Hi,
I want to create a 10 mhz clock output without delaying, and have done this so far:
void loop() {
double t = millis();
// 10mhz cycle. half of the cycle is 5v the other is 0v:
if(t - tslc > 0.00005 && !cs)
{
if(!cs)
{
digitalWrite(XCLK_pin, HIGH);
cs = true;
}
else
{
digitalWrite(XCLK_pin, LOW);
cs = false;
}
tslc = millis();
}
}
accidently posted the thread before i was finished writing..
so my question is, if what I've done so far could provide a steady 10mhz clock or if the arduino uno is too slow for this?
any help or discussion is very much appreciated, thanks
regards
søren
Ten milliHertz is one tick every 100 seconds.
I think a 16MHz processor can tackle that.
double t = millis();
I'm happy to see that you can RTFM.
He wants 10 mhz, as in, megahertz.
Not 10 millihertz (whatever did you get that idea? )
Can't be done on 16mhz uno - you can get 16, and you can get 8, but not 10 (though you could get it from an avr clocked at 20mhz.
Also, OP: numbers used by all the library functions take and return integers unless they specifically work with floats (the timekeeping ones certainly don't)

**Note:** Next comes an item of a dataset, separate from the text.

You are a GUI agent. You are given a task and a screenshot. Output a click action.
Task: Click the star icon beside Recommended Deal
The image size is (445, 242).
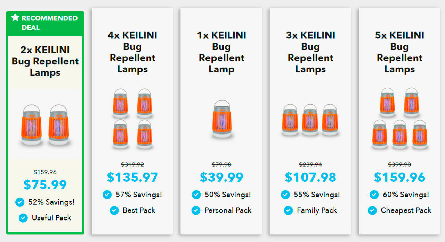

You can't get a 10 MHz output with a 16 MHz clock. You could get a 10 MHz clock by running your Arduino at 20 MHz. To do that you should buy a 20 MHz Arduino clone (none of the genuine Arduinos run at 20 MHz). An alternative would be to change the 16 MHz resonator to a 20 MHz one but that requires some tricky surface-mount soldering.